Los suplementos de nueva generación incluyen principalmente la creatina y el HMB. La creatina es tal vez el suplemento más investigado durante los últimos diez años, sobre todo desde que se rumoreó que el ganador de los 100 metros llanos, el británico Linford Christie lo utilizó en Barcelona 1992. Era el golpe mediático que cualquier suplemento necesita, aún cuando el mismo atleta fue suspendido por utilización de esteroides anabolizantes algunos años mas tarde. La mayoría de los estudios indican que la creatina produce una aguda retención hídrica en el músculo, demostrado por estudios de volumen urinario al ingerir el producto. Esto ocurre en las primeras dos semanas generando un aumento del peso de masa magra de uno a dos kilogramos en promedio. Sin embargo se sabe que este incremento agudo no está compuesto por cadenas de actina y miosina, sino por agua intracelular. La cuestión es si puede generar una hipertrofia muscular a largo plazo, ya que si ha demostrado aumentar la capacidad de generar trabajo, en particular parece mejorar la resistencia de la fuerza, aspecto que permitiría entrenar más, y a su vez generar más tejido muscular. Recientemente un meta análisis ha confirmado que su utilización puede aumentar la fuerza máxima.

 Sin embargo, algunas revisiones indican que estos efectos solo se han visto en sujetos no muy entrenados bajo condiciones de laboratorio y no en atletas entrenados en condiciones de campo. Es evidente que esta área requiere un poco más de investigación con una mejor metodología experimental para elucidar el efecto y su magnitud. Existe evidencia anecdótica, no comprobada científicamente aún, sobre un incremento de lesiones y contracturas en atletas que usaban creatina, hecho que debe investigarse más. En deportes de resistencia la suplementación de creatina ha generado efectos ergolíticos, desmejorando el rendimiento tal vez debido al peso adicional que genera. Al evaluar el uso de creatina se debe tener en cuenta si el deportista debe trasladar su cuerpo grandes distancias o no: un jugador de balompié suele recorrer entre 8 y 10 kilómetros por partidos, mientras que un físico-culturista no recorre más que un par de metros en una competencia. El HMB sigue siendo algo controversial como anti-catabólico, existiendo en la actualidad una cantidad insuficiente de estudios sobre este suplemento, donde hasta la fecha los resultados beneficiosos parecen ocurrir en novatos y no en entrenados.

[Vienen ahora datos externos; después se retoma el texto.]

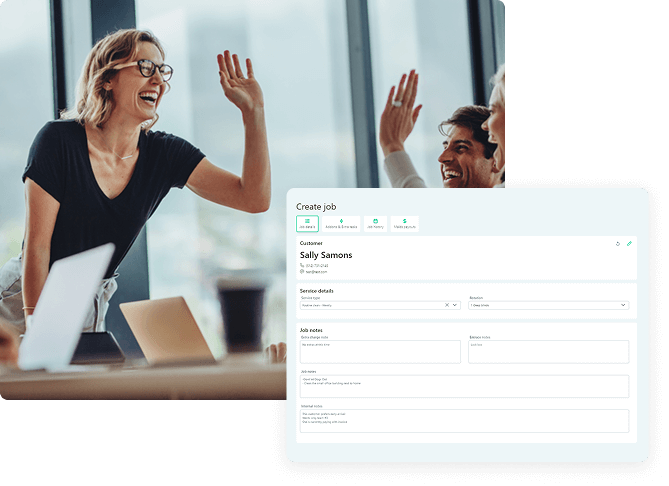Switch to Addons & Extra tasks tab
This screenshot has height=486, width=669.
pyautogui.click(x=341, y=224)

La otra clase de suplementos para incrementar la masa muscular que se venden en EEUU como “nutricionales” son las pro-hormonas Androstenediona y DHEA. Si bien técnicamente son fármacos que deberían estar regulados, la legislación de los EEUU les permite su venta libre. En principio la teoría establece que una vez ingeridos se convertirán en testosterona, generando mayor capacidad de hipertrofia muscular. Una vez más, otro golpe mediático ayudó a disparar sus ventas: el jugador de béisbol norteamericano Mark McGuire, quien realizó el récord de “home runs” en la temporada 1997 de la liga americana admitió su utilización como parte de su programa de suplementación nutricional. Sin embargo la ciencia no ha encontrado resultados tan espectaculares, por lo contrario demostró que estos productos se pueden convertir en estrógenos, produciendo potencialmente efectos contrarios a los esperados. Recordemos que su uso está prohibido por el COI.

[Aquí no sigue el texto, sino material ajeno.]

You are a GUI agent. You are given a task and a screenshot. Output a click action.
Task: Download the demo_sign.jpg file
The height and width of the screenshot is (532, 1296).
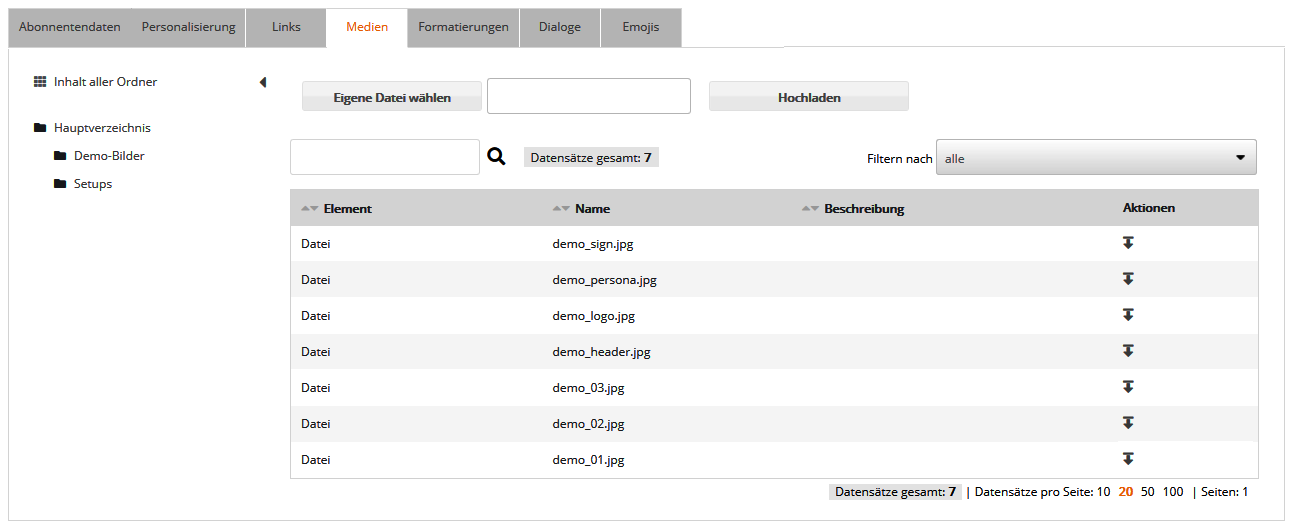1128,243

Los polvos denominados “ganadores de peso” compuestos por una gran dosis de hidratos de carbono (generalmente maltodextrina) y proteínas suelen mezclarse con leche o agua y producir batidos de hasta mil kilocalorías. El agregado de otras vitaminas y minerales y substancias supuestamente ergogénicas a estos compuestos es inconsecuente, pero es una manera fácil de incorporar un aporte importante de energía que puede inclinar la balanza a favor del anabolismo. Suelen ser de mucha utilidad en quienes tienen dificultad a la hora de ingerir un volumen de alimento significativo o que no sienten suficiente hambre para ingerir las cantidades necesarias para crecer, aunque se de debe tener cuidado, ya que algunos estudios también demostraron su capacidad de aumentar significativamente de tejido adiposo. Los polvos meramente proteicos compuestos por proteínas de “calidad superior” como el suero de leche (”whey”) o albúmina de huevo no presentan ninguna ventaja a la de ingerir proteínas comúnmente encontradas en la alimentación normal del deportista.